Reissued for its 50th anniversary, American Beauty is undoubtedly the Dead’s most beloved studio album, a pure and potent representation of their style and philosophical outlook.

To an outsider, Grateful Dead fandom can look like a religious calling. Consider the hours spent in contemplation of their famously lengthy jams, the lexicon of shibboleths and symbols that are inscrutable to the uninitiated, the seemingly prescribed style of dress, the reluctant messiah figure in Jerry Garcia. Actual religious groups even attached themselves to the endless tours that provided this community with its gathering places. If you attended one of the Dead’s carnivalesque stadium shows in the late 1980s—when hippie nostalgia, spectacle-driven TV news coverage, and a bona fide MTV hit converged to make their crowds much larger than they’d ever been in the hippie era—you might have encountered the Peacemaker bus. Filled with longhaired evangelicals who followed the band in hopes of drawing its listeners into a cultish Christian sect known as the 12 Tribes, the Peacemaker had two floors, a groovy paint job, and a faintly eerie slogan emblazoned on the back: “We know the way, we’ll bring you home.”

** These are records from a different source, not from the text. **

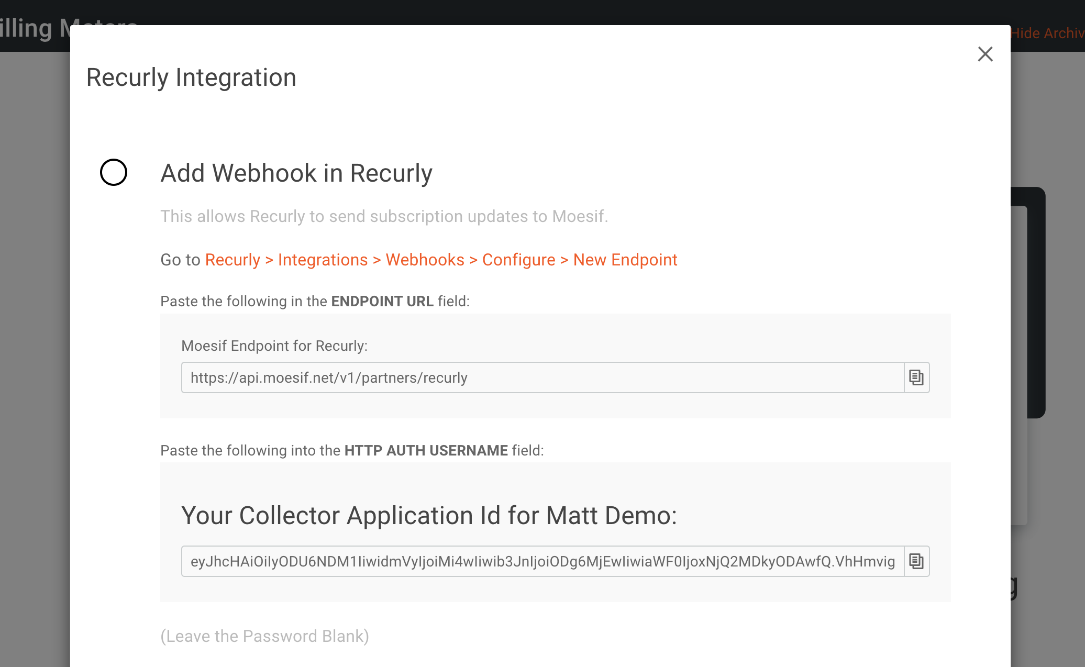Image resolution: width=1085 pixels, height=667 pixels.
Task: Copy the Moesif endpoint URL via copy icon
Action: pos(916,377)
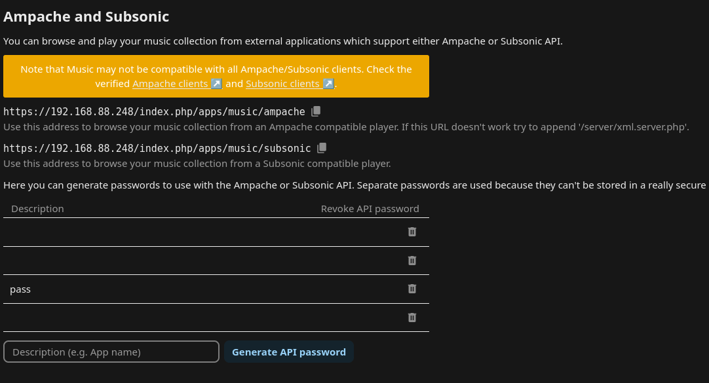The height and width of the screenshot is (383, 709).
Task: Delete the first API password in the table
Action: pos(412,232)
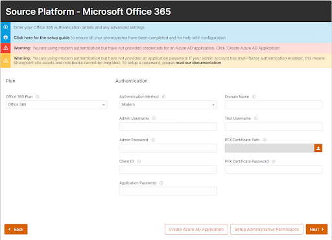Follow the read our documentation link
332x240 pixels.
[198, 63]
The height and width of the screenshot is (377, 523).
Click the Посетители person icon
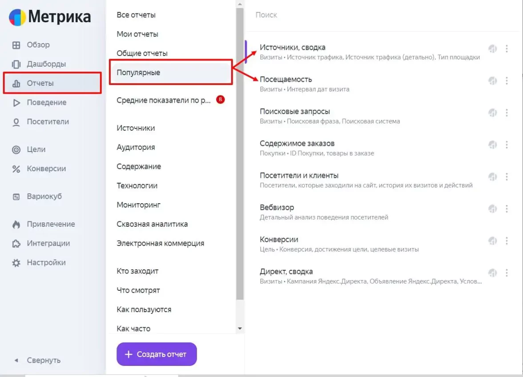point(16,122)
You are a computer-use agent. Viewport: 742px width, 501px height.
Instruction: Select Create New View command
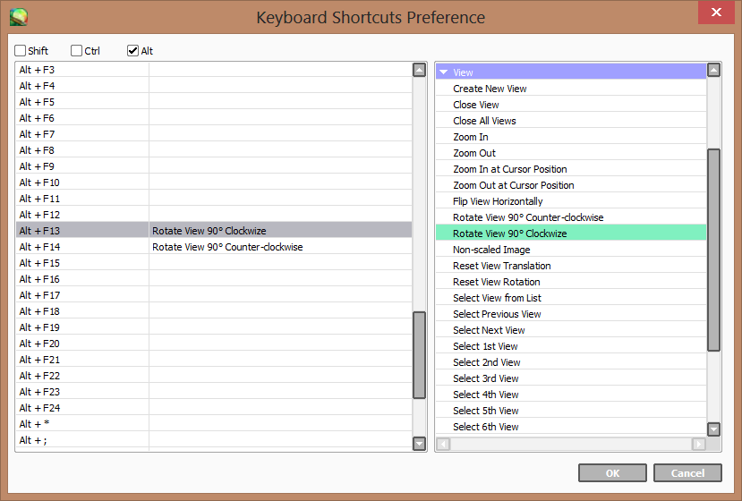490,89
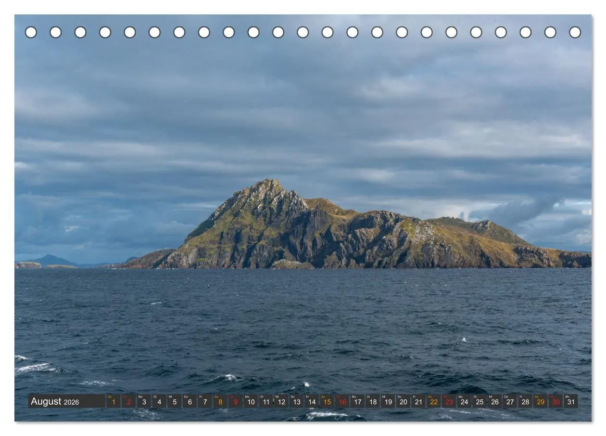
Task: Click the last binding hole at the top right
Action: click(x=575, y=32)
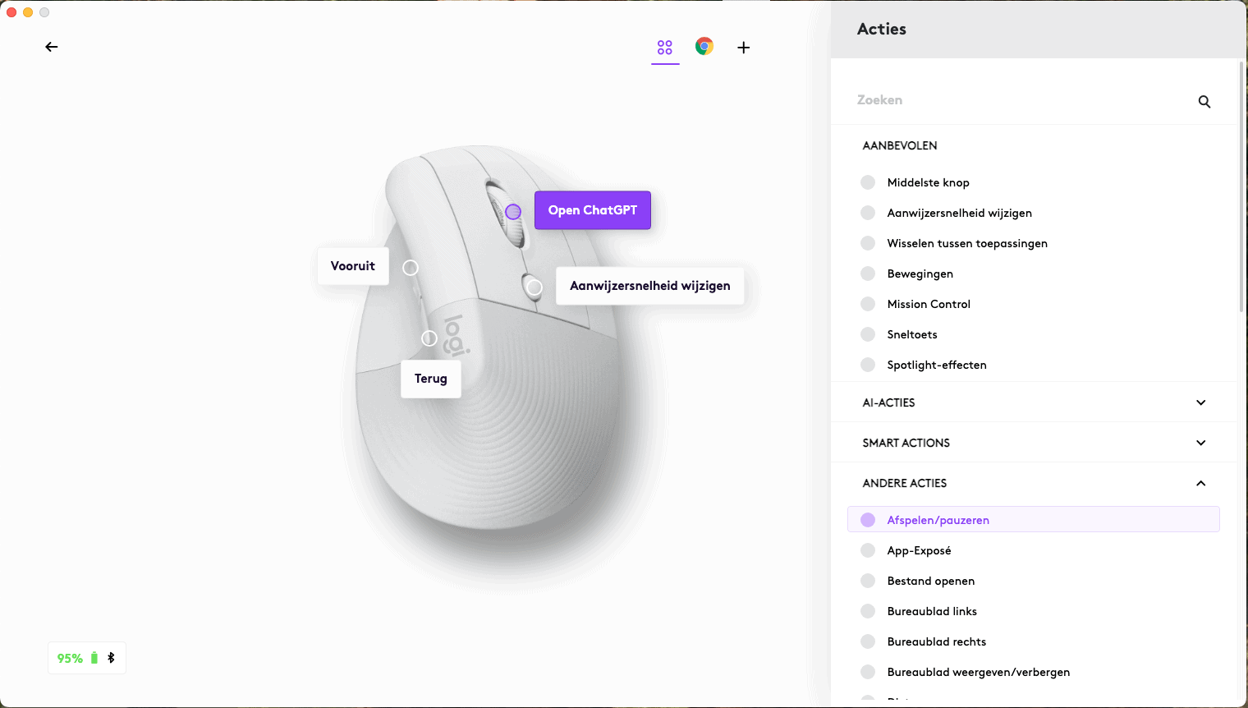Click the actions panel scrollbar
The width and height of the screenshot is (1248, 708).
1241,187
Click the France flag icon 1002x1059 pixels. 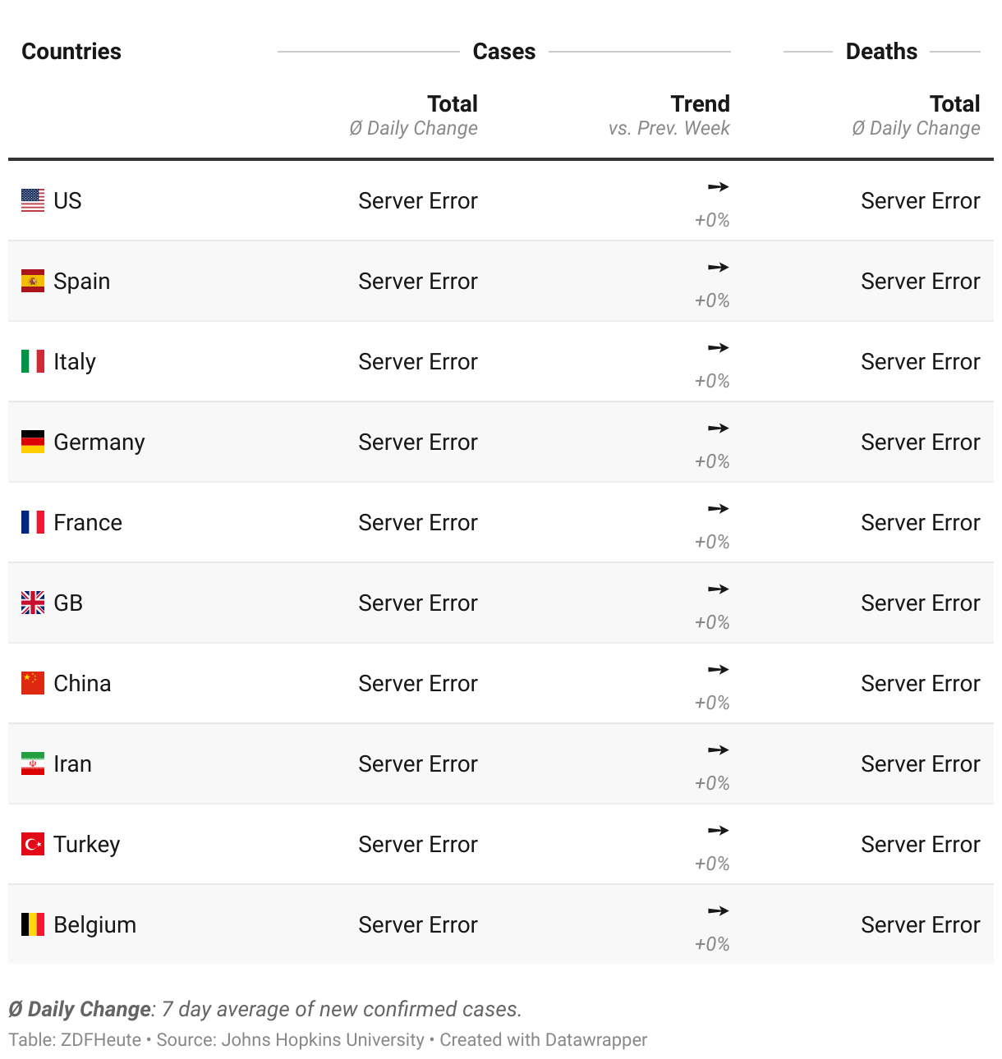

That line comes from “Ripple,” the sixth song on American Beauty, Grateful Dead’s fifth and greatest studio album. But as Pitchfork contributor Jesse Jarnow notes in Heads, his wonderful history of American psychedelia, the Peacemaker’s motto was a perversion of the original. The musicians of the Dead, as well as Robert Hunter, the eremitic poet who wrote many of their lyrics, were temperamentally averse to dogma of any kind. On “Ripple,” a crystalline acoustic ballad with a hymnlike melody, they don’t profess to have the answers. “You who choose to lead must follow,” Garcia sings in his plainspoken tenor atop a cascading mandolin, then finishes with the line the 12 Tribes appropriated: “If I knew the way, I would take you home.” Were the Dead a religion, this would be one of its core tenets. Devotion and uncertainty are inseparable; no one knows the way, but we can try to get there together.

Released in November 1970 and reissued for its 50th anniversary this month, American Beauty is a pure and potent representation of Dead-ness as a philosophical outlook. Earlier in the year, with Workingman’s Dead, the band made an abrupt about-face from the murk and discord of previous albums toward the bluegrass and folk that had captivated Garcia in his early days as a musician, with some Buck Owens and Merle Haggard thrown in for good measure. American Beauty, which came just five months later, uses a similarly earthy palette, but its concerns are quite different. The songs of Workingman’s Dead, filled with archetypal characters of the American West, involve a fair amount of rambling and gambling. American Beauty is more like a guided meditation, or a solitary swim in a cool, clear lake.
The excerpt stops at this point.